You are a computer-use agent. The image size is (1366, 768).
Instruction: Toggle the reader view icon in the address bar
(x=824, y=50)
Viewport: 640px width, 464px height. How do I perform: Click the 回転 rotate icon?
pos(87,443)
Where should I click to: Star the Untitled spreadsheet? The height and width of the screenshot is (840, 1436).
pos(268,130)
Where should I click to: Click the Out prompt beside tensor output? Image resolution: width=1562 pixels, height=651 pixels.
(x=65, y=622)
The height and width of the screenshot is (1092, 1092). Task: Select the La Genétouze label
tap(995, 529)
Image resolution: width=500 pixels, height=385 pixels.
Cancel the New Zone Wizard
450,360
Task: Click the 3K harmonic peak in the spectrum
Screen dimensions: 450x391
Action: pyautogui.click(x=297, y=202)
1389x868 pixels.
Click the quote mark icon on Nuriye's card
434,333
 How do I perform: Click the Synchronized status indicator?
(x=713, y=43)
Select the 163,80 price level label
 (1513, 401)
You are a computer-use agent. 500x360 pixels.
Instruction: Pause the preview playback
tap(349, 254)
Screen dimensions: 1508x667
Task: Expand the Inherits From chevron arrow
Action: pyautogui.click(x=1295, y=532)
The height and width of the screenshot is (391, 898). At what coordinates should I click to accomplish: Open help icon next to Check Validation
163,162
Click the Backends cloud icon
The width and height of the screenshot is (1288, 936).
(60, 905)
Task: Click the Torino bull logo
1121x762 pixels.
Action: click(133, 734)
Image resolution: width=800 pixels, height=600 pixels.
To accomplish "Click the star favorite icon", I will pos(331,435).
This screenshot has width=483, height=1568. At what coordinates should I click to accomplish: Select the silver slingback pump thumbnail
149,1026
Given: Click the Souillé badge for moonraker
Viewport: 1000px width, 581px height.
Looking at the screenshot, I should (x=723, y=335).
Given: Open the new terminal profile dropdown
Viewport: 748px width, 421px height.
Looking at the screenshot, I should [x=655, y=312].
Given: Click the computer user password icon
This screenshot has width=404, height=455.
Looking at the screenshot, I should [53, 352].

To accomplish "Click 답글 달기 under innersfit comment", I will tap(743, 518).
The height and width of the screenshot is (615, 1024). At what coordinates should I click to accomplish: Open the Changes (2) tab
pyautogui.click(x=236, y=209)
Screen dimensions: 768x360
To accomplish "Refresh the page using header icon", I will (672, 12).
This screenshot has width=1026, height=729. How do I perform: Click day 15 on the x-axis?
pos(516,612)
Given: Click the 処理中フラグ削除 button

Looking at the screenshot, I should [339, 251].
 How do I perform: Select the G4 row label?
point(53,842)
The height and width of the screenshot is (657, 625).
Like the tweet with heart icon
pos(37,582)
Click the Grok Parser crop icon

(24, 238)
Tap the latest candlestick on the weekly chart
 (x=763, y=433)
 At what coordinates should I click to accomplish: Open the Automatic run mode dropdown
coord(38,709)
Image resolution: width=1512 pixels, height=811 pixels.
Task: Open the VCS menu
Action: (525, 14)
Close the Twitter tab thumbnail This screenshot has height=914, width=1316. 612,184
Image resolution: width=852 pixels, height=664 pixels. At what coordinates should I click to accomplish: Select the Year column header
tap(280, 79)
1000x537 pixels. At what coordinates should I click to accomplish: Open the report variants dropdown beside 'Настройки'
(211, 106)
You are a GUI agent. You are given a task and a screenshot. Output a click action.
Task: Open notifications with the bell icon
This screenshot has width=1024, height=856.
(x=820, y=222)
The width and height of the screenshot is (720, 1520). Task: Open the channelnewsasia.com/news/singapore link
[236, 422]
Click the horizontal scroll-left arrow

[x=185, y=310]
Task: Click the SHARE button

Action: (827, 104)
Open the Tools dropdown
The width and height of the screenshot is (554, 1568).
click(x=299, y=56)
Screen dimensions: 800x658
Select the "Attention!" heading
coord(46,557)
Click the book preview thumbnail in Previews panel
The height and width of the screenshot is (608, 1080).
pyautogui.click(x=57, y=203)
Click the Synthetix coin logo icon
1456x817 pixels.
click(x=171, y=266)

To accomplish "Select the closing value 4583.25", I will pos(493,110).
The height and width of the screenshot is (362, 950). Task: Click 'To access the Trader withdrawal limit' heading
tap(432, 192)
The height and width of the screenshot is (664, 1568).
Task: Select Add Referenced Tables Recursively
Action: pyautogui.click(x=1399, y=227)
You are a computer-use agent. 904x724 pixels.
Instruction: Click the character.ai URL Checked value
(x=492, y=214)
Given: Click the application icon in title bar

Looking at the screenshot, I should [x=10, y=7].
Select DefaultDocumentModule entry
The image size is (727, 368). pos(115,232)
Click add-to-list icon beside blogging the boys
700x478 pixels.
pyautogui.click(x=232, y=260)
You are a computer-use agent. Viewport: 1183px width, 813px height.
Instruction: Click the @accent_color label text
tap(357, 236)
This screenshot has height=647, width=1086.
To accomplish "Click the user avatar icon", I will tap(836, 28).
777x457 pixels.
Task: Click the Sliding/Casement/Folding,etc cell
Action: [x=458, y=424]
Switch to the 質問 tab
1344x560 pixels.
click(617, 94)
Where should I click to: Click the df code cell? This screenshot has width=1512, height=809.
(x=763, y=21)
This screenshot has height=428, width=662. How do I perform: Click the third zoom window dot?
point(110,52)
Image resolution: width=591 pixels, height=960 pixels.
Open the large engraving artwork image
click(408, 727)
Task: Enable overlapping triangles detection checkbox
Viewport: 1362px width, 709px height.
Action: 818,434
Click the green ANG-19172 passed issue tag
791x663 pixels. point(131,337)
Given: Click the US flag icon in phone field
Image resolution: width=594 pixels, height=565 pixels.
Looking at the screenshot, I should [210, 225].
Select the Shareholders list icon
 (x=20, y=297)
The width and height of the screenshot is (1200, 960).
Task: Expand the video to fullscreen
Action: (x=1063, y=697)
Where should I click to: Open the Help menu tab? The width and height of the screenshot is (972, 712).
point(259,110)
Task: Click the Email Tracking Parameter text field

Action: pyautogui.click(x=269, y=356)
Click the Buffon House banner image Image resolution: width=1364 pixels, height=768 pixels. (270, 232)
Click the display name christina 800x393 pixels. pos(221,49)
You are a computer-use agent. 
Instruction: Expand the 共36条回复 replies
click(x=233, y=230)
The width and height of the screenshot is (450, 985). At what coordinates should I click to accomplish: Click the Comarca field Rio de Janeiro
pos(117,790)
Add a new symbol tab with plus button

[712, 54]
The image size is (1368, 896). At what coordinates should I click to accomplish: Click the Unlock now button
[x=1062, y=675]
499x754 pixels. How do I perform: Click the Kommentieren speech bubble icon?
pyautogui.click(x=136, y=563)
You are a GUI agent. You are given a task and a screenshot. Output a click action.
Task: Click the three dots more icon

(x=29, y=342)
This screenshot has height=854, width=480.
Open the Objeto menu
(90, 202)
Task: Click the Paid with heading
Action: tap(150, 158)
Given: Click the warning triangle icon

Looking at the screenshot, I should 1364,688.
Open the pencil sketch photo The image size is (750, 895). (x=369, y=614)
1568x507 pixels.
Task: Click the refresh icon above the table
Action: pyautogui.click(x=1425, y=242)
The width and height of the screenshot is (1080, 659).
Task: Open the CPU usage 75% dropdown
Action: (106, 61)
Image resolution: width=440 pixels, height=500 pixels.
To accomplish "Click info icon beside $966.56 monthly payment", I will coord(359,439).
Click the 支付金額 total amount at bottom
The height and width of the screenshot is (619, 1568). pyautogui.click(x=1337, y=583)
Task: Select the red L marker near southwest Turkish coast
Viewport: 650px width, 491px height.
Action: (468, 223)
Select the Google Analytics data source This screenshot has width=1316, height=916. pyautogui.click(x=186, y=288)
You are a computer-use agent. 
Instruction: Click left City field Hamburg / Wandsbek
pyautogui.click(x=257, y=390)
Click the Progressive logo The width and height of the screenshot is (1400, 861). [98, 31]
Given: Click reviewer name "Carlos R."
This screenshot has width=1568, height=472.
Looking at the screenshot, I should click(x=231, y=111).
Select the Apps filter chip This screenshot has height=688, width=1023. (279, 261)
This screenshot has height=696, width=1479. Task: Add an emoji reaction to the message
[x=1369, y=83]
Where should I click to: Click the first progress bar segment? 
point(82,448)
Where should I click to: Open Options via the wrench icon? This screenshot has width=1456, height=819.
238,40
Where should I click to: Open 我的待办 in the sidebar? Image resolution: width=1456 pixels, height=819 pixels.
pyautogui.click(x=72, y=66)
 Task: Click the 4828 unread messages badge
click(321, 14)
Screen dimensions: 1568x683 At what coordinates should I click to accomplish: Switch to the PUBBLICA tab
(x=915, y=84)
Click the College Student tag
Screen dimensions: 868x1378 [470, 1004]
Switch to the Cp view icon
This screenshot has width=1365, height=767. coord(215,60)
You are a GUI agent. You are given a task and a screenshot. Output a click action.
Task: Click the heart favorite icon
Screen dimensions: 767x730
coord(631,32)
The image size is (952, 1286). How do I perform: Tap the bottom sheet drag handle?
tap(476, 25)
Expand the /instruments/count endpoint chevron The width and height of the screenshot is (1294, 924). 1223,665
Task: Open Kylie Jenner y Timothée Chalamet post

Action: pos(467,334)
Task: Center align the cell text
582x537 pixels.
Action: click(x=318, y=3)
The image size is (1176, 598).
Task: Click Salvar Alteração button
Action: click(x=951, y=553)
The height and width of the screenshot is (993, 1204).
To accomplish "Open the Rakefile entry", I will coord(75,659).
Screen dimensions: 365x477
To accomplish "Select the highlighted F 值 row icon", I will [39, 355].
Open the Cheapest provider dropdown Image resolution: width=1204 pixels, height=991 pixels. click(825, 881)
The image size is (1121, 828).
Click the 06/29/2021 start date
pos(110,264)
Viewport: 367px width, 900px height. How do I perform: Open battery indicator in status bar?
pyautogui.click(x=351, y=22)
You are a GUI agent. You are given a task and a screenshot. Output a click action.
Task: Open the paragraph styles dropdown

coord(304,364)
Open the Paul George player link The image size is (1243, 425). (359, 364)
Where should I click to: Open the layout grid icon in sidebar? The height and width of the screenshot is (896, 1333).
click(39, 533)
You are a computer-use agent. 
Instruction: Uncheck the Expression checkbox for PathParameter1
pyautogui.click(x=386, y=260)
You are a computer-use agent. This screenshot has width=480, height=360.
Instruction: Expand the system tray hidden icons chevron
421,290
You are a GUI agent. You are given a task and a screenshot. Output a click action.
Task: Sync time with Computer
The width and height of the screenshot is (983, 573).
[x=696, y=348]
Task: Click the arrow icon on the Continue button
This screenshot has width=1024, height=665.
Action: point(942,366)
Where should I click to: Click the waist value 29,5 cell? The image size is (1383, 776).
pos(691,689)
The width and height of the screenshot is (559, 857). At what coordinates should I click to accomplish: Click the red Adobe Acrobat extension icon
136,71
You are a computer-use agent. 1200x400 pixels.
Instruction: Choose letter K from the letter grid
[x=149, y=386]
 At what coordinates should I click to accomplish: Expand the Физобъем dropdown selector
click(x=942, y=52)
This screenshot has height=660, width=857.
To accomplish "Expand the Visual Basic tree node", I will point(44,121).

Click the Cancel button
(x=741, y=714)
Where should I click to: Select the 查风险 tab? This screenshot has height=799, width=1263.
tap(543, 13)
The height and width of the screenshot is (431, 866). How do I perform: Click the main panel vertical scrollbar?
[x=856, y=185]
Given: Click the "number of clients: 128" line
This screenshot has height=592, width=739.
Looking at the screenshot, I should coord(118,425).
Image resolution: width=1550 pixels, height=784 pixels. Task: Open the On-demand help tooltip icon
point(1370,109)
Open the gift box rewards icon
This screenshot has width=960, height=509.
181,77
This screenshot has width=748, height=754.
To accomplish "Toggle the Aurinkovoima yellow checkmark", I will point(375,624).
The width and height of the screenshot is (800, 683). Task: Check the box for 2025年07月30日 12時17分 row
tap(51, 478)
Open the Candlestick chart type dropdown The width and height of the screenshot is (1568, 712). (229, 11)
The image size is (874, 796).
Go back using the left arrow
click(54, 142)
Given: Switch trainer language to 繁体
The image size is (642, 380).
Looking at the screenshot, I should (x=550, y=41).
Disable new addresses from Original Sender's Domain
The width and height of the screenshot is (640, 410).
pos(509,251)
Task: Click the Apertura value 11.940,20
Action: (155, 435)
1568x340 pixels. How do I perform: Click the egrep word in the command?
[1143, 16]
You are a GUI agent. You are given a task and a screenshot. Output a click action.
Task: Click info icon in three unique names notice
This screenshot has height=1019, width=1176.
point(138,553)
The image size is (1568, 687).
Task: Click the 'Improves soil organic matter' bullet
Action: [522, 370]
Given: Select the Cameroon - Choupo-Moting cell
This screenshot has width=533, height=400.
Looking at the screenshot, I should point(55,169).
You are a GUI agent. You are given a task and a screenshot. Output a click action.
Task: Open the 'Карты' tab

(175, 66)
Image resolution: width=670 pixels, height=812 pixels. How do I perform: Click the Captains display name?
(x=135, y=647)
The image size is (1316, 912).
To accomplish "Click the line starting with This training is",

※ ※ ※

**Work instructions**
If a line in the listing contains "favorite", it counts. Say how many lines count, with no other words.

**Response**
2